Reducing the risk of vulnerable groups contracting listeriosis

01 August 2023

The risk assessment found that while the risk of contracting listeriosis in higher risk individuals from cold-smoked fish is low, the severity of the illness is high, with the potential for severe illness, hospitalisation, and death among higher risk groups. As a result, we are advising pregnant women and those with weakened immune systems (people with certain underlying conditions for example cancer, diabetes, liver and kidney disease), or anyone taking medications which can weaken the immune system to avoid eating ready-to-eat cold smoked or cured fish products.

As the risk of serious illness from listeriosis increases with age, older people should also be aware of the risk of eating cold-smoked and cured fish and consider taking steps to reduce listeria infection. These steps include: eating foods before the use by dates, ensuring the product is kept refrigerated (below 5°C) or using safer alternatives which we will outline on the Listeria section of our website once published.

This targeted advice recognises that most people who are affected by listeriosis will get mild gastroenteritis symptoms which subside in a few days. However, certain individuals are at higher risk of severe illness.

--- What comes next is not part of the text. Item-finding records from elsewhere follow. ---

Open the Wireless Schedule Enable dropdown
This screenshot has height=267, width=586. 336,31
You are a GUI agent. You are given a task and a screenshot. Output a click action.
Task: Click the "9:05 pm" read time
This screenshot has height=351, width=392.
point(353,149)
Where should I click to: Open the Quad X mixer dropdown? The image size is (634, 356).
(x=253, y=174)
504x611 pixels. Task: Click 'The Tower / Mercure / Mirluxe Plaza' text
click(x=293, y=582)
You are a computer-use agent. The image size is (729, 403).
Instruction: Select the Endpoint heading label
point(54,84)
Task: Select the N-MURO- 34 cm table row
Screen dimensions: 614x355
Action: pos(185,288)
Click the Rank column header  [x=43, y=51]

Cold smoked fish and alternatives

If the cold smoked fish is thoroughly cooked, it will be safe to eat, and can be served immediately, or served cold after being chilled in the fridge.

We will be advising that if people wish to add cold-smoked fish to dishes like cooked pasta or scrambled eggs, that they thoroughly cook it first. This is because simply warming it through when preparing a meal will not heat the fish to a high enough temperature to kill any listeria present.

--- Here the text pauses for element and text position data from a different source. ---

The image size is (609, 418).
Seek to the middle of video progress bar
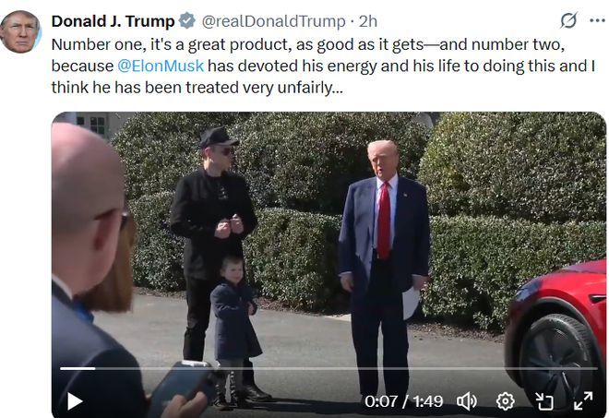coord(328,368)
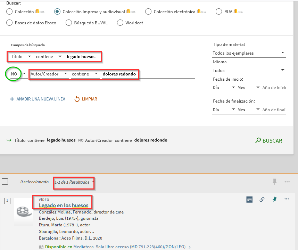Click the permalink chain icon on result
This screenshot has width=298, height=250.
point(262,200)
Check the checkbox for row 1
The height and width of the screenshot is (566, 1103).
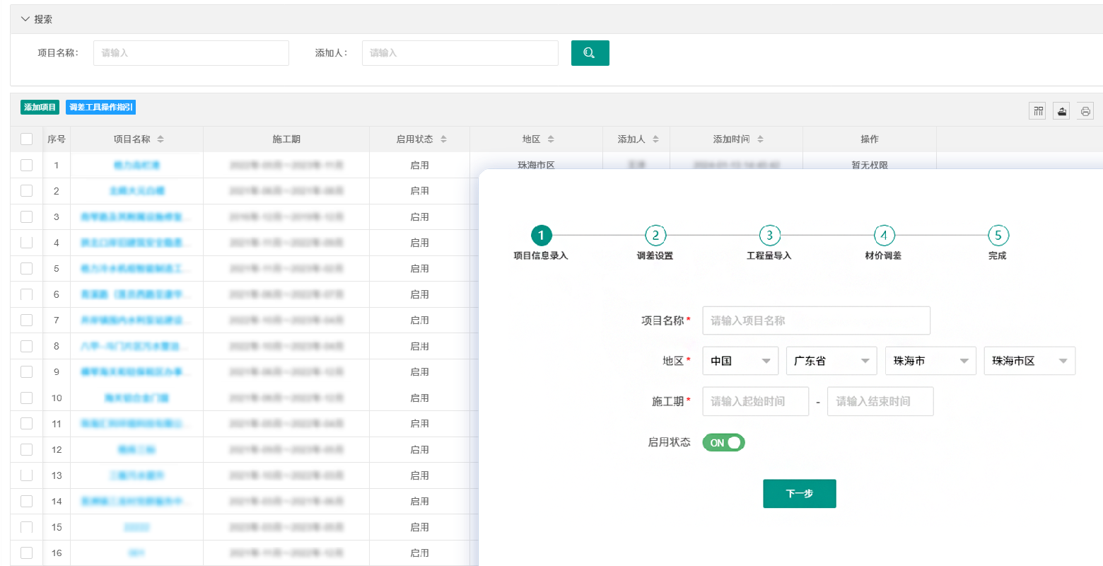pos(26,165)
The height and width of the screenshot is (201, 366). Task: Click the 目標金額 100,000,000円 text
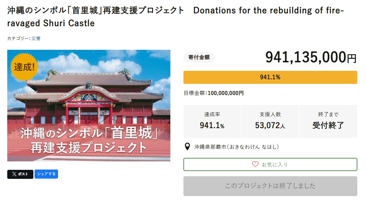pos(214,93)
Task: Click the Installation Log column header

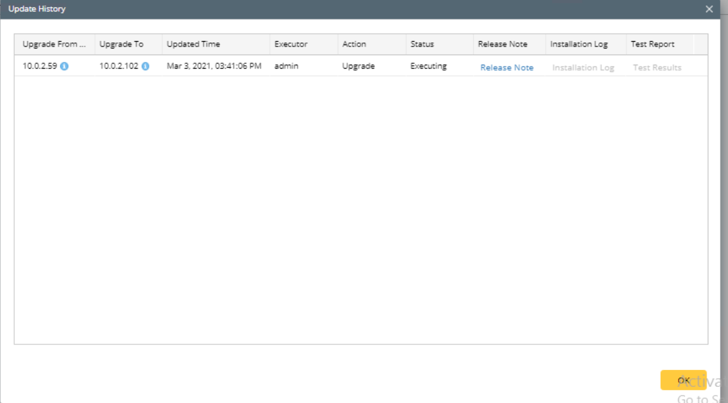Action: pos(586,44)
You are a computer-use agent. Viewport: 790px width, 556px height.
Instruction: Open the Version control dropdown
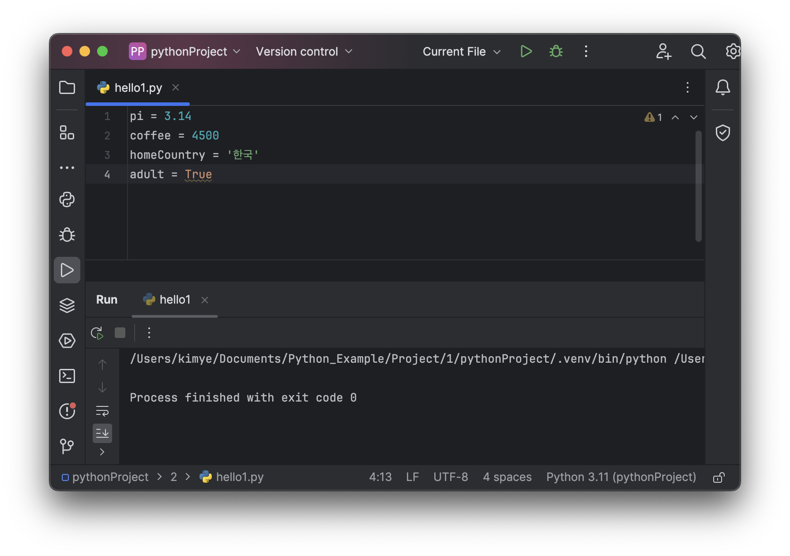coord(304,52)
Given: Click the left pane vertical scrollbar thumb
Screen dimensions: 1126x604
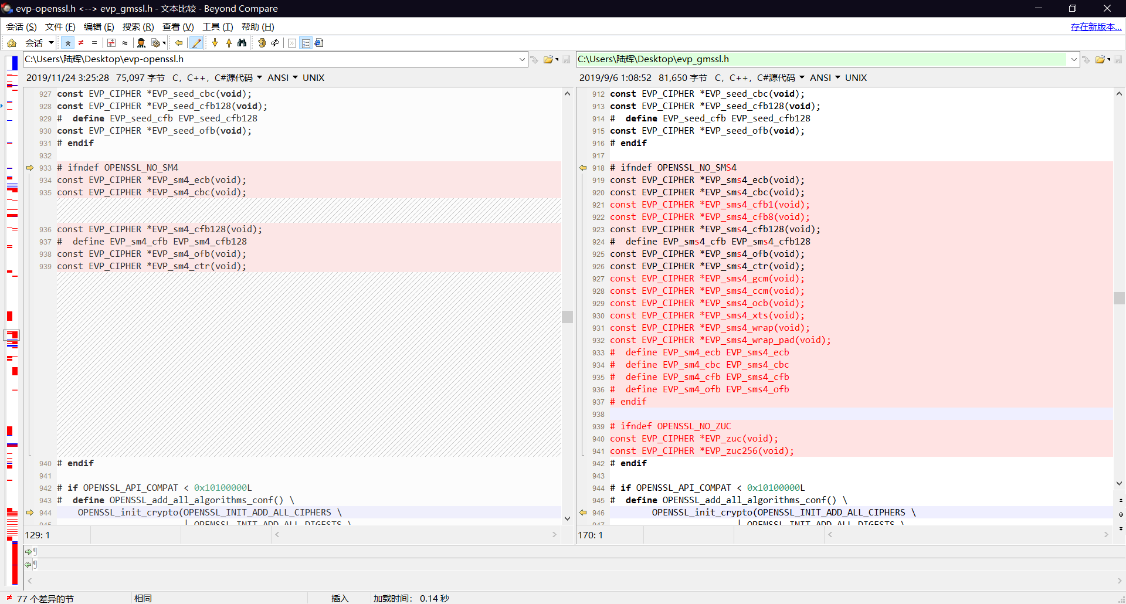Looking at the screenshot, I should coord(567,317).
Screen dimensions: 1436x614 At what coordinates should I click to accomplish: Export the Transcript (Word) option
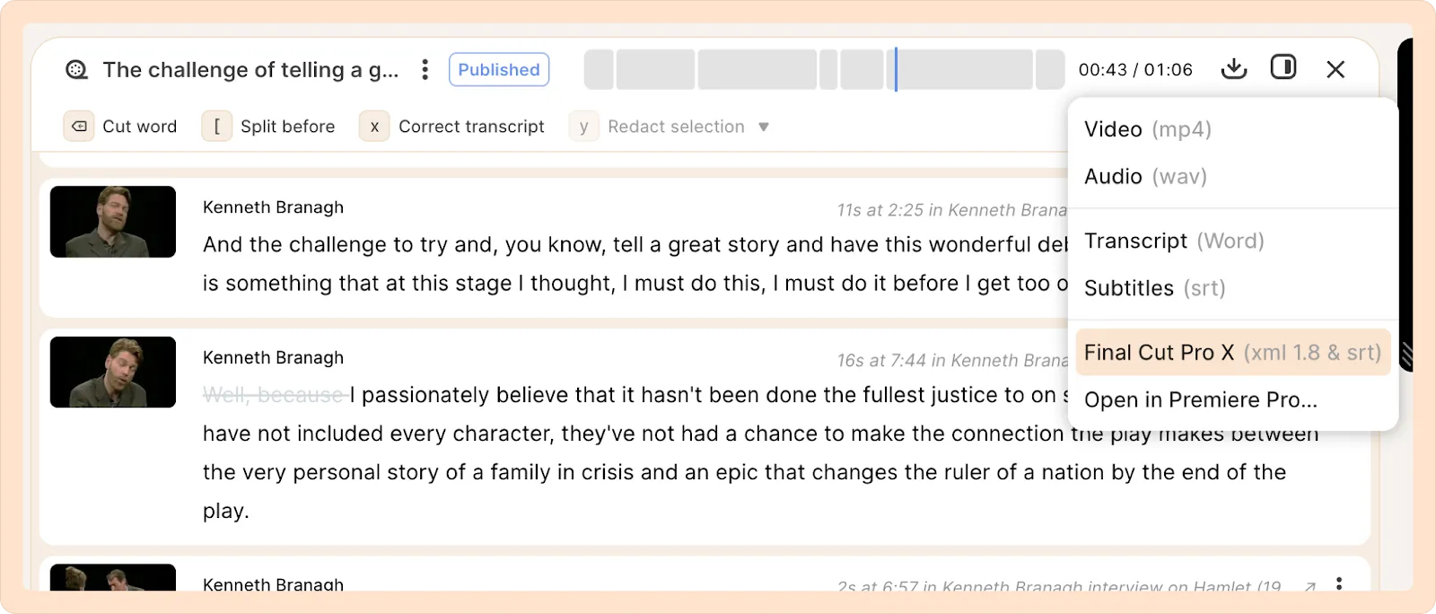(1174, 241)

‘Cold-smoked’ fish such as smoked salmon or trout, and cured fish such as gravlax, are not fully cooked during the production process to kill any listeria that may be present, and therefore pose a higher risk of infection. ‘Cold-smoked’ fish is normally labelled as ‘smoked’ fish on packaging or can be sold as ready-to-eat smoked salmon or trout slices for eating cold without further preparation. It may also be found in sushi.

Alternative smoked fish products may be safely consumed, including tinned smoked fish (straight from the tin), thoroughly cooked fish fillets (fresh or frozen) and cooked smoked fish (e.g. as part of a gratin). These products are heated to a high temperature either during production or cooking, killing any listeria that may be present.